▶ [Data extracts]
-----
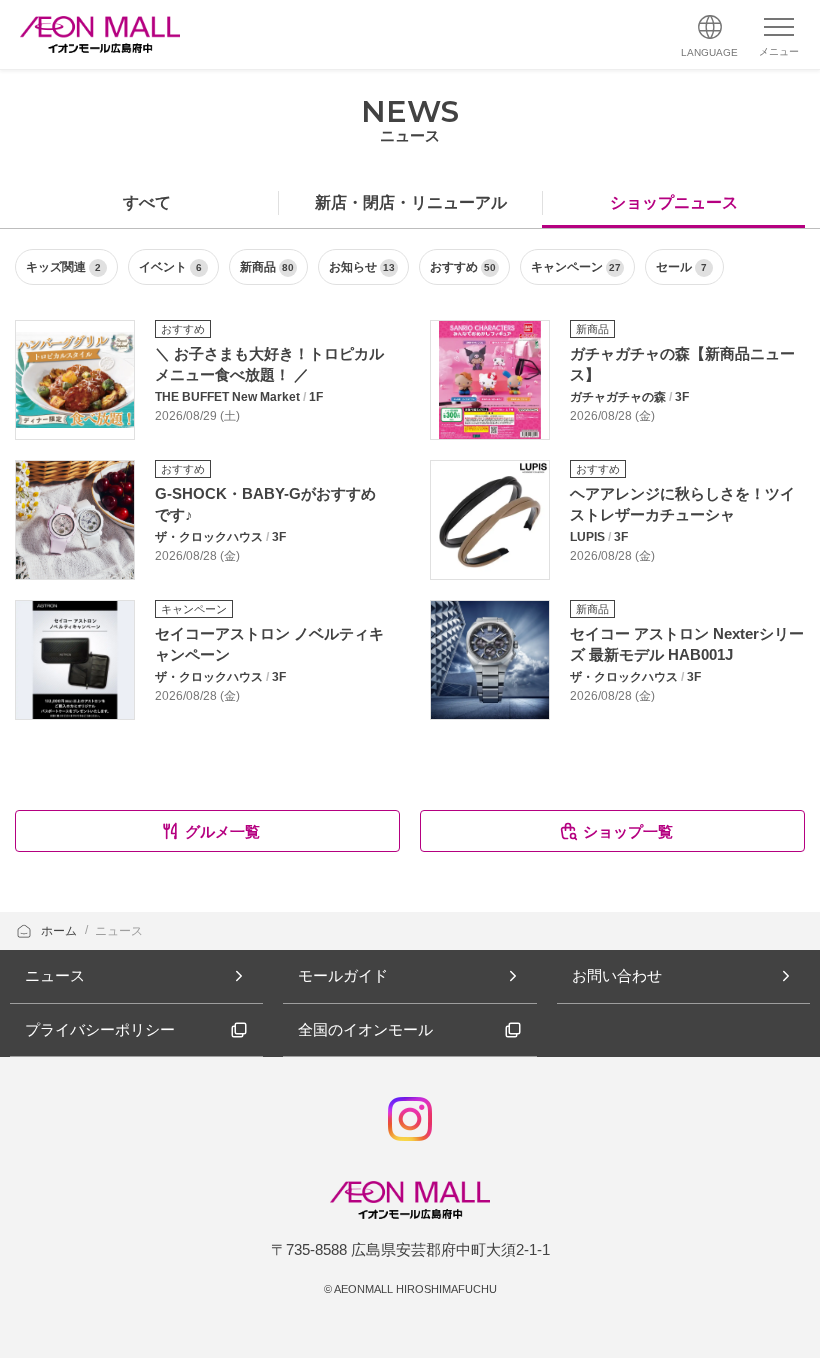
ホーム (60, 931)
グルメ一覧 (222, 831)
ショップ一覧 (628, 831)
-----
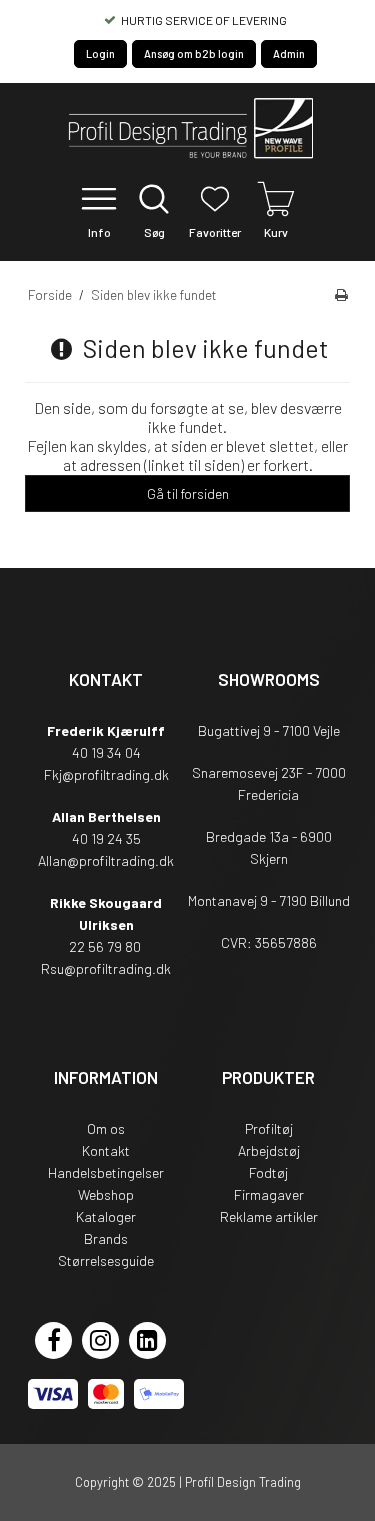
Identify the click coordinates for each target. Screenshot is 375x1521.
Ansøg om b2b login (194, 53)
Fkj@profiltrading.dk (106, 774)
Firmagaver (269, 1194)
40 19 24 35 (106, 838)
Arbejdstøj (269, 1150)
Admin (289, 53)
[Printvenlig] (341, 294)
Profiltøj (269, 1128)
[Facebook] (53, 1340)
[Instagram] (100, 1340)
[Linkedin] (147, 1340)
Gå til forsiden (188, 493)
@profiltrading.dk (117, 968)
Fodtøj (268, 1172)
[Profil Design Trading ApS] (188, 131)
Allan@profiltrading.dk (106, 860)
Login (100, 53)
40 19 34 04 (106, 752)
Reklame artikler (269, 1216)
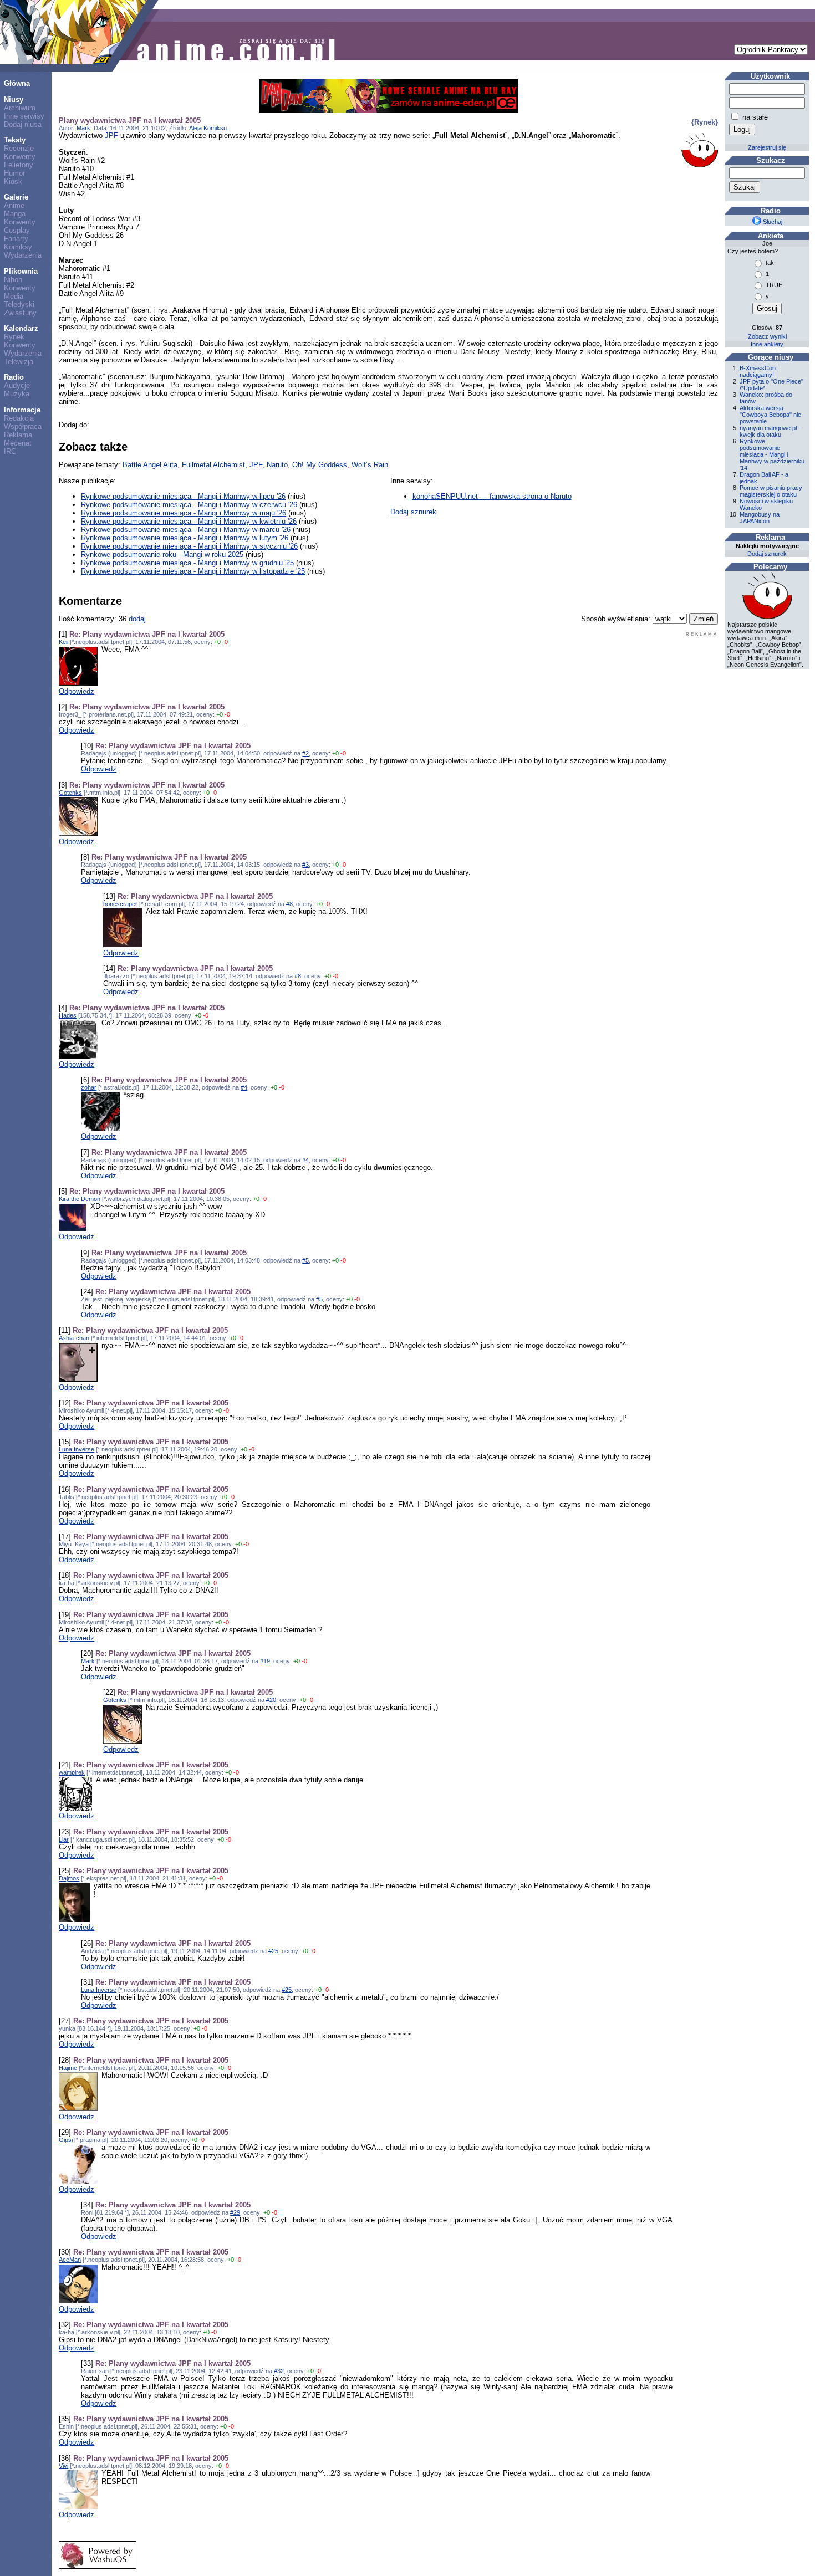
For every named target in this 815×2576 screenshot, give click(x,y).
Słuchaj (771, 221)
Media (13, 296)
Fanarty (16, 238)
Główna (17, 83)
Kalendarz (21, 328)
-----
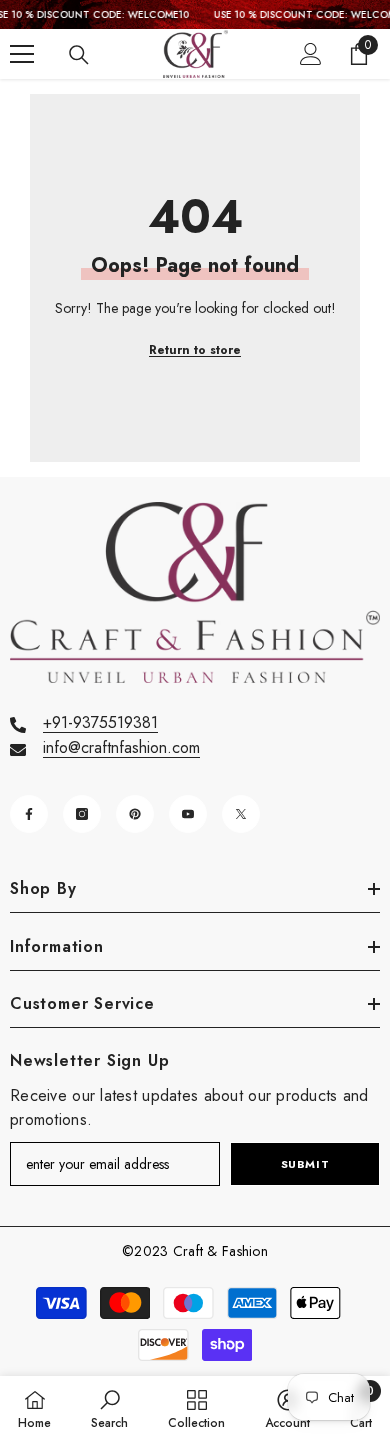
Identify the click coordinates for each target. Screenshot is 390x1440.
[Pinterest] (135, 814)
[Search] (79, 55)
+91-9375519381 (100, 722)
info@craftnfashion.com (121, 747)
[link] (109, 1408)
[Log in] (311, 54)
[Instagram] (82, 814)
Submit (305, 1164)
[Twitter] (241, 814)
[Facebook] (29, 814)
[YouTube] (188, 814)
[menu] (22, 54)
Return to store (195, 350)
-----
▶ [Exercise goal]
Range to copy from the listing above: the line containing "Admin (289, 53)" down to the line containing "Słuchaj (771, 221)", both included. Reproduce it exactly, minus the pictures, and add nothing.

▶ [Solution]
Admin (289, 53)
[Printvenlig] (341, 294)
Profiltøj (269, 1128)
[Facebook] (53, 1340)
[Instagram] (100, 1340)
[Linkedin] (147, 1340)
Gå til forsiden (188, 493)
@profiltrading.dk (117, 968)
Fodtøj (268, 1172)
[Profil Design Trading ApS] (188, 131)
Allan@profiltrading.dk (106, 860)
Login (100, 53)
40 19 34 04 (106, 752)
Reklame artikler (269, 1216)
For every named target in this 815×2576 screenshot, give click(x,y).
Słuchaj (771, 221)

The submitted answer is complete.